7. A triple effect evaporator concentrates a liquid with no appreciable elevation in boiling point. If the
temperature of the steam to the first effect is 395 K and the vacuum in the last effect brings down the boiling
point to 325 K, what are the approximate boiling points of liquid in first and second effect? Assume the overall
heat transfer coefficient as 3.1, 2.3 and 1.1 kW/m2 K in the first, second and third effects respectively.

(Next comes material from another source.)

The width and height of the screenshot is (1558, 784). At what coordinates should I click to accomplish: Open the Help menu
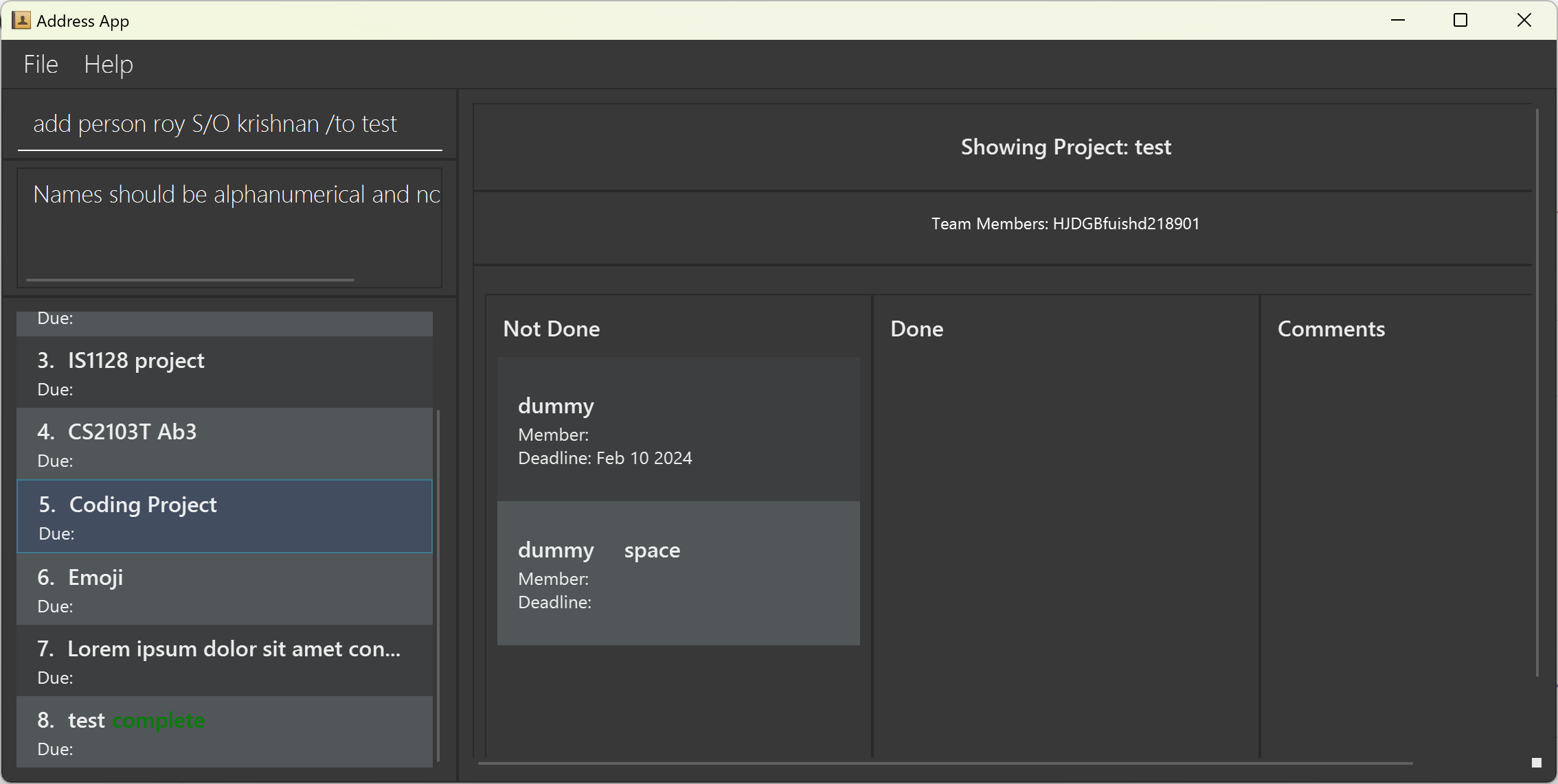109,65
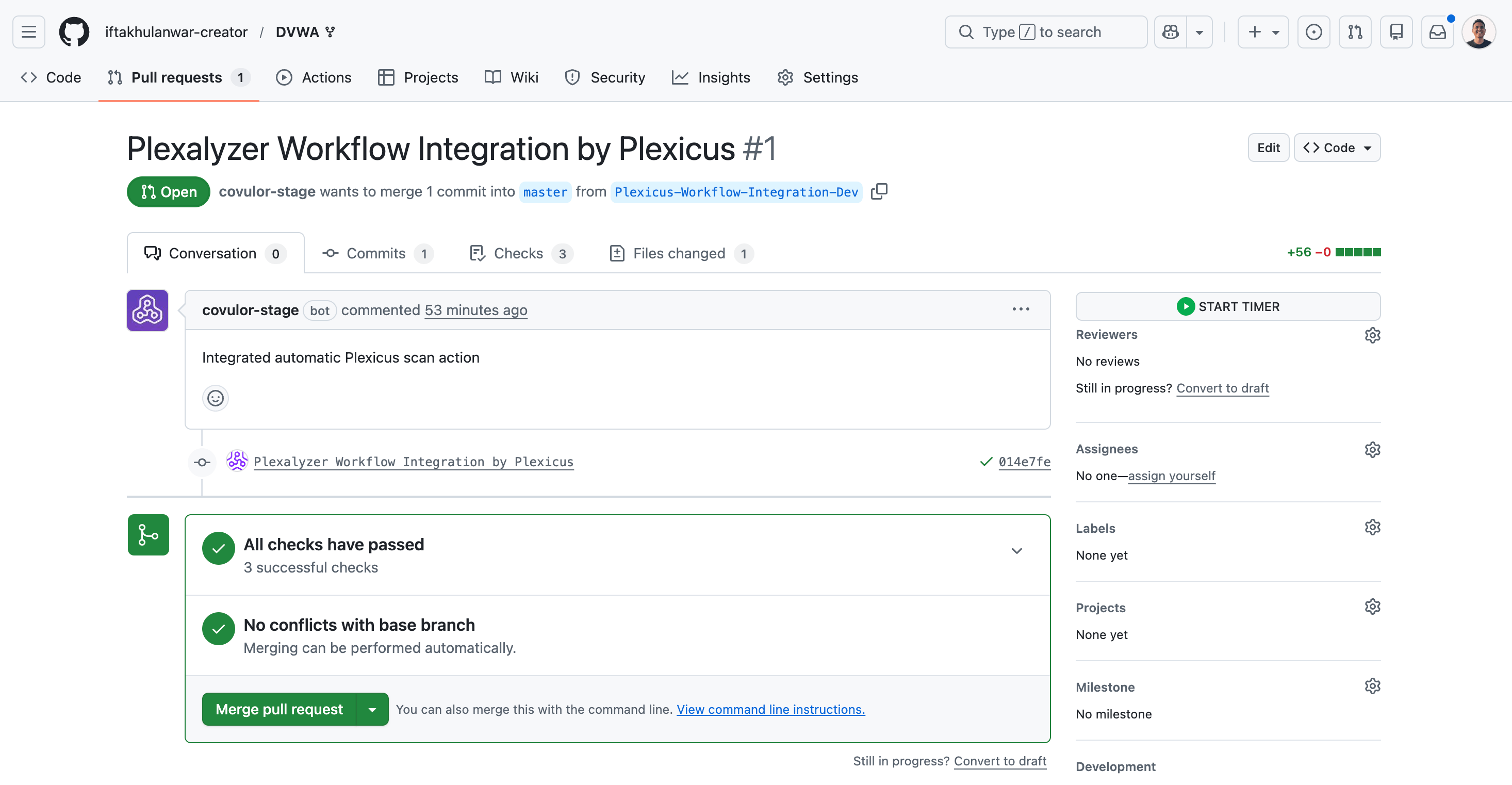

8. It is desired to concentrate 22680 kg/h of a solution at 38℃ and 10% solids to a product that contains 50%
solids. Steam is available at 1.84 bar absolute and the last effect of a triple effect evaporator with nearly equal
heat transfer surface in each effect will be assumed to operate at a vacuum of 100mm vacuum. Assume
negligible BPE. Assume difference in pressure between effects to be equal. Calculate
(i) steam consumption
(ii) heating surface required for each effect. Data: Overall heat transfer coefficient
I effect = 3400 W/m2 K;
II effect = 1420 W/m2 K;
III effect = 710 W/m2 K; Cp = 4187 J/kg K.